Treatments for retrograde ejaculation usually consist of oral medications such as alpha agonists, anticholinergics, and antihistamines that prevent semen from going backwards into the bladder during ejaculation. If oral medications fail, then semen can sometimes be extracted from the bladder after ejaculation for either artificial insemination or in vitro fertilization. The sperm quality can be optimized by increasing the pH of the urine with sodium bicarbonate or other agents. For men that have complete absence of ejaculation, treatments typically involves procedures to harvest the sperm such as penile vibratory stimulation, electroejaculation, or epididymal or testicular sperm extraction (4).

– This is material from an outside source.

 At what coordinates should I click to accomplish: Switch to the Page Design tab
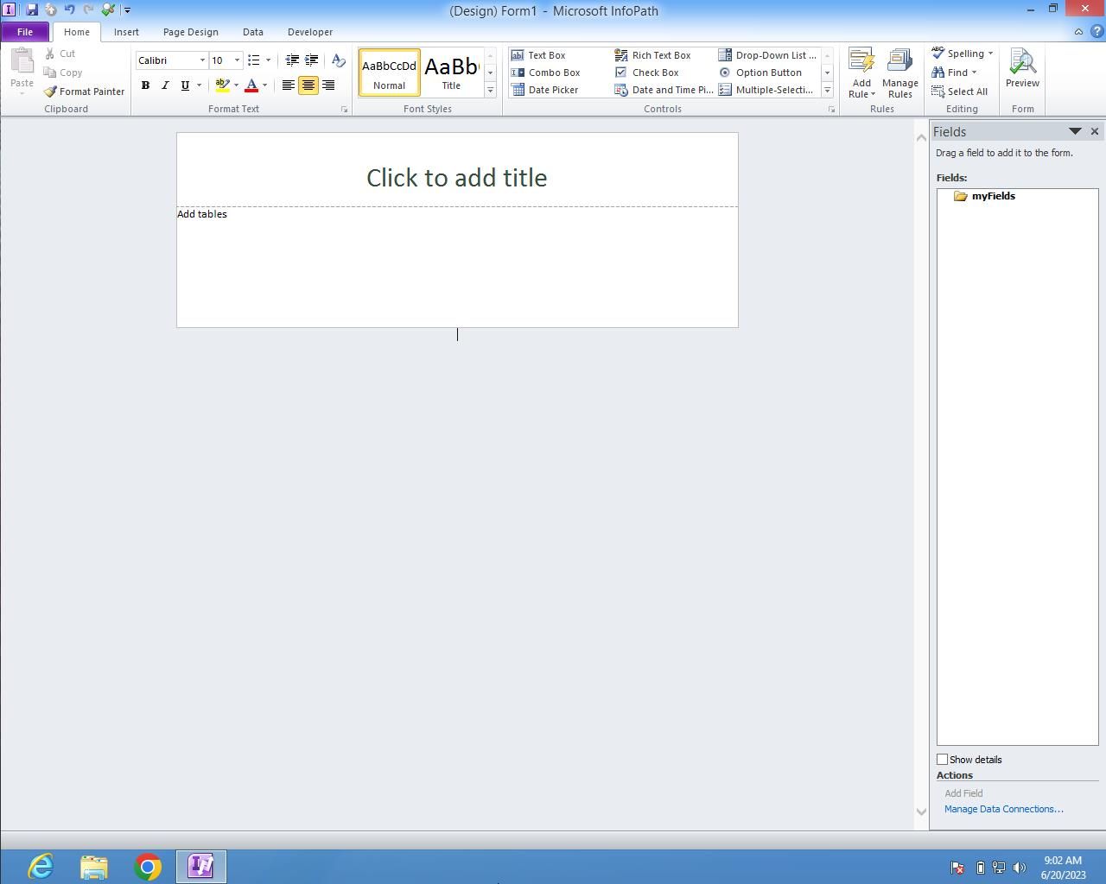point(190,32)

In addition to ED and ejaculatory dysfunction, diabetic men have been shown to have a higher chance of abnormalities within their sperm such as decreased number of sperm per ejaculate, decreased motility, increased number in abnormal sperm shape and a decrease in sperm DNA integrity (5). Hormonal abnormalities, such as low testosterone, which are common in diabetic men may also affect libido or worsen erectile dysfunction (5).

While treatments are available to directly address the infertile male diabetic, the best management is tight control of blood sugar levels. This is true regardless of the cause of infertility (ED, ejaculatory disorders or hormonal abnormalities). Control of diabetes generally includes daily exercise, eating foods with low glycemic indexes, oral hypoglycemic agents, insulin and close follow up with your physician. In cases where preventative treatment has failed, men suffering from infertility should be referred to a specialist for further workup and treatment.



1. Crude Incidence of Diagnosed Diabetes per 1,000 Population Aged 18–79 Years, by Sex and Age, United States, 1997–2011. Centers for Disease Control and Prevention (2013). at <https://www.cdc.gov/diabetes/statistics/incidence/fig5.htm>

2. Arrellano-Valdez, F., Urrutia-Osorio, M., Arroyo, C. & Soto-Vega, E. A comprehensive review of urologic complications in patients with diabetes. Springerplus 3, 549 (2014).

3. Redrow, G. P., Thompson, C. M. & Wang, R. Treatment strategies for diabetic patients suffering from erectile dysfunction: an update. Expert Opin. Pharmacother. 15, 1827–1836 (2014).

4. Gaunay, G., Nagler, H. M. & Stember, D. S. Reproductive sequelae of diabetes in male patients. Endocrinol. Metab. Clin. North Am. 42, 899–914 (2013).

5. Bhattacharya, S. M., Ghosh, M. & Nandi, N. Diabetes mellitus and abnormalities in semen analysis. J. Obstet. Gynaecol. Res. 40, 167–171 (2014).


1 Comment

  1. Zak HinesJune 4, 2015

    Interesting piece! I can honestly say that I had never previously considered the potential consequences of diabetes and erectile dysfunction together. Would intracavernosal injections work as an option for a diabetic to take insulin as well as erectile dysfunction treatment? Having a friend as well as an uncle with diabetes (types 1 and 2 respectively), I’ve seen both undergo insulin treatments. That said, the impression I’ve always had is that it has to be injected into the arm or taken with a pump device.

    It definitely seems clear to me that your final point about managing blood sugar levels as a preventative measure is the best option. Sadly far too many people with diabetes don’t take this condition seriously and face serious health consequences as a result.